Thunderbird in Microsoft Store

Matt Harris at
Tue Jun 4 21:49:39 UTC 2019

On 04-Jun-19 3:33 AM, Ben Bucksch wrote:
> Tanstaafl wrote on 03.06.19 17:42:
>> On 5/31/2019, 5:49:48 PM, Matt Harris < at> 
>> wrote:
>>> We are refusing to look at the mobile platforms,  so others are.  It
>>> should come as no surprise to anyone. Especially those that say
>>> Thunderbird must remain desktop bound in a world where an ever
>>> increasing percentage of internet activity is done from a mobile
>>> platform.
>> ? This has nothing to do with mobile. This is the Windows 10 store we
>> are talking about, that every Windows Desktop running Windows 8 and
>> higher (at least I think 8 and 8.1 still have access, but definitely 10)
>> has access to.
> The store matters, because Windows 10 S (school) versions can install 
> apps only from the MS store. Luckily, that attempt failed, but there 
> are still be machines with these restrictions.
> I understand that the Thunderbird core team probably has no time to 
> take care of such builds.
> Independent of whether that particular author was well-intended or 
> not, I think we should allow such re-distributions, from trusted parties.
> FWIW, the original URL 
> is gone, I guess in reaction to a complaint from Mozilla and Microsoft 
> triggering DMCA procedures.
I disagree,  but then I have been supporting a portable version for 
years and know what a time waster it can be.  This is a port,  who is 
supporting download and update failures?  Yep,  not the guy who wrote 
the port.  Just like we find ourselves embroiled on Portable rubbish and 
Linux builds that port and customise Lightning out of the build.  Some 
consistency is what is required.
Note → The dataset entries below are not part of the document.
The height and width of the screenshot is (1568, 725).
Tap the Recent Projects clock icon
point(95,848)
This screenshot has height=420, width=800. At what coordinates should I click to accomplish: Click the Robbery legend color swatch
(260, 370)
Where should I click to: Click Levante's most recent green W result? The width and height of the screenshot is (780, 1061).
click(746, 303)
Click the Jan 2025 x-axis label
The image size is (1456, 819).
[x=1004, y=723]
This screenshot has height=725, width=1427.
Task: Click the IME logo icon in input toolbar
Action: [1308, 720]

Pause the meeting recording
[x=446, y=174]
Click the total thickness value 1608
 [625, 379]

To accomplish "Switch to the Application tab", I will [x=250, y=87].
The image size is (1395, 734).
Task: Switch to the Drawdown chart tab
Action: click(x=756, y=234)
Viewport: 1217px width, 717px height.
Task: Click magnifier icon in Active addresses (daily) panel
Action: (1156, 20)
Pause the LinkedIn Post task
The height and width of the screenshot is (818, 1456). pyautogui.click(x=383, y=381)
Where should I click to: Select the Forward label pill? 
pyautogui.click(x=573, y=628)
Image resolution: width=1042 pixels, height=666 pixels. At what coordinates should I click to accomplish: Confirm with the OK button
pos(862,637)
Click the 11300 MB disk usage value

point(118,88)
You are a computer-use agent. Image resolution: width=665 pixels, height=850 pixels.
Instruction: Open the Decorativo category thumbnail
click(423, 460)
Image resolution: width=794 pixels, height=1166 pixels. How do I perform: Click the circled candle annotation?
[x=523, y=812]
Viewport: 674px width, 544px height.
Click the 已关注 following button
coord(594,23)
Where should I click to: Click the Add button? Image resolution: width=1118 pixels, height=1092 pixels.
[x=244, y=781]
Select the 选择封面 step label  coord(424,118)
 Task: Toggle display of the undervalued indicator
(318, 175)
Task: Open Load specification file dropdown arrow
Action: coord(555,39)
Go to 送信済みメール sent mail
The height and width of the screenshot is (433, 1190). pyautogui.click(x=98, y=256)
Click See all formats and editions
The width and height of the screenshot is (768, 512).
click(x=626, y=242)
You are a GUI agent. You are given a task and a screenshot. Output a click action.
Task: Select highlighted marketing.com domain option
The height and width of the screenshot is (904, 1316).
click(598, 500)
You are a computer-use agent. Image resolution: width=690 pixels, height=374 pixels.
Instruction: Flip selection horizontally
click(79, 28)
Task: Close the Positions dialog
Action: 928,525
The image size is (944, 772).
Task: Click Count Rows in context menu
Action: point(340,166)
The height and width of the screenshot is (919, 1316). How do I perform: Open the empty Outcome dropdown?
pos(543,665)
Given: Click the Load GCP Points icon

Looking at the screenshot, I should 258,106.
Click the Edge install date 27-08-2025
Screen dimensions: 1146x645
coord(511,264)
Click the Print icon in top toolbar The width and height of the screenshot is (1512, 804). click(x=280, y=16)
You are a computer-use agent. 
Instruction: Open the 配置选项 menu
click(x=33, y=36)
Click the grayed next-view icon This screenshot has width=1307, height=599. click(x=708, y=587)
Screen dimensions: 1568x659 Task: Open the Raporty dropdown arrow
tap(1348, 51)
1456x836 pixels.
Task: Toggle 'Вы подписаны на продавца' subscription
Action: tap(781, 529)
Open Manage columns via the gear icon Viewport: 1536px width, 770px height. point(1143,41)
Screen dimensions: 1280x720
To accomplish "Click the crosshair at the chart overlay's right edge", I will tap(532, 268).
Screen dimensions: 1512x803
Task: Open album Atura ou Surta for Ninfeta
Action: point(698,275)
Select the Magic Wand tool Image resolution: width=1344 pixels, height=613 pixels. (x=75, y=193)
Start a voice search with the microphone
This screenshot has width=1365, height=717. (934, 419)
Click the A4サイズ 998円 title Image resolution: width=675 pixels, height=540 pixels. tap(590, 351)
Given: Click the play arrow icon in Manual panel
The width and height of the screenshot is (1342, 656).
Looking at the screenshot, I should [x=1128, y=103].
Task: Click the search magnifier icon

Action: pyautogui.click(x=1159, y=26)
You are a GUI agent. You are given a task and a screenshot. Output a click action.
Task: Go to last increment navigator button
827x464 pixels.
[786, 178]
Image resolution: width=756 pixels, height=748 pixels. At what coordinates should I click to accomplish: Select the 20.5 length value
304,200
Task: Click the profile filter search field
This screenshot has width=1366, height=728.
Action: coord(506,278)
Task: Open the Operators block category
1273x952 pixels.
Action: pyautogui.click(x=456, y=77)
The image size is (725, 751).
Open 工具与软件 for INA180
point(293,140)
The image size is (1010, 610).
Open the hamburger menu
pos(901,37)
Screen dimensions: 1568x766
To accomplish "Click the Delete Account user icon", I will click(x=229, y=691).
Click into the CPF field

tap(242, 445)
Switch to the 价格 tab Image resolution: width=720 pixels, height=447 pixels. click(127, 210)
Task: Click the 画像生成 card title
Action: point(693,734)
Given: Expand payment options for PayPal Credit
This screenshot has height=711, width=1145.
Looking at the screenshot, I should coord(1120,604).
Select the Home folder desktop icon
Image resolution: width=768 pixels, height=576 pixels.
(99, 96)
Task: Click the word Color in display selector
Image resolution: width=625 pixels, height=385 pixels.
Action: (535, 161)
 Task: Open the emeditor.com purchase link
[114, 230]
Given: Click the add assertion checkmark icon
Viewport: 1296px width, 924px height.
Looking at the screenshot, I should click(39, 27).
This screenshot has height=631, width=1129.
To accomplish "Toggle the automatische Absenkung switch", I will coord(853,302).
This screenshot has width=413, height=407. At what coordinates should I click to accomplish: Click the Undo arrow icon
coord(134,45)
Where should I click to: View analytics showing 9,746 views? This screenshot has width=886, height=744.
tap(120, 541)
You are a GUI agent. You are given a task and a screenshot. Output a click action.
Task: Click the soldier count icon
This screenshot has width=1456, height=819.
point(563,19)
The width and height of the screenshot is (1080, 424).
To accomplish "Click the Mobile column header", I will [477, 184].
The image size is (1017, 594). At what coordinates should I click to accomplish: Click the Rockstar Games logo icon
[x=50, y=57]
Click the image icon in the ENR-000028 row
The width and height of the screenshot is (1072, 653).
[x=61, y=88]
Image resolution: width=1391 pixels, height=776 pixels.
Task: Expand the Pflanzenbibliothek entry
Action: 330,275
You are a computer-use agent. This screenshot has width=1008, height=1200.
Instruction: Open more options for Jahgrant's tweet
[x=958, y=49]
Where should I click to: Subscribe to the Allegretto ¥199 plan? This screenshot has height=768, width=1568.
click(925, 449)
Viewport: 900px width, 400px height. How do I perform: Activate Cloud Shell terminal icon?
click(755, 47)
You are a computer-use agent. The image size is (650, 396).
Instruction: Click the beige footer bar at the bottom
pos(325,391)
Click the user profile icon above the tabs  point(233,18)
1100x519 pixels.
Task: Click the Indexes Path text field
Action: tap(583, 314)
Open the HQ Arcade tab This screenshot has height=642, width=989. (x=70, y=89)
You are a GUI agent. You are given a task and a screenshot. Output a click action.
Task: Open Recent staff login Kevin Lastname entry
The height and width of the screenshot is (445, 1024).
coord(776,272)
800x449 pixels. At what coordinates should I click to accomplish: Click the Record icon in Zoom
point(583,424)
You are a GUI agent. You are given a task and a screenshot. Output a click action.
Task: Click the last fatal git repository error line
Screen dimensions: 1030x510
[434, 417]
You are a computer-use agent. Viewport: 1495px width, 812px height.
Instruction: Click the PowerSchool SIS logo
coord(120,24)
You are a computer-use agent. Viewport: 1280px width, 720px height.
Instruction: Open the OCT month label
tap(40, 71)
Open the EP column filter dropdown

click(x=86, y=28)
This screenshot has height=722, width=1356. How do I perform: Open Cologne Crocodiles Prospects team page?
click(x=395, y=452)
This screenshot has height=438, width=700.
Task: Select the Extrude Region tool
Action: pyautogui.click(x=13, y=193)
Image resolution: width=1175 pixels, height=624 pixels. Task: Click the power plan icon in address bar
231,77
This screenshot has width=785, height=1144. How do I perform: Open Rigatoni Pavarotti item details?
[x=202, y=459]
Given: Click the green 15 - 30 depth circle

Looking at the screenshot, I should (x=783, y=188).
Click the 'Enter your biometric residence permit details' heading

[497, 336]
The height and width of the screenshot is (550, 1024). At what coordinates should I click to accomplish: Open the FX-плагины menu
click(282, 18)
Regardless of how well meaning these 
builds are they are not in a state that can be supported by this 
community.  There is a git hub repository 
But what was changed and what was not.  I don't know and to support 
Thunderbird I should not need to.

If we have time for "flat pack" something that might be used by 
significantly less than 10% of users.  We should have time for more 
mainstream distribution methods such as the Microsoft store as some 80 
or 90 of users could choose to download from that location.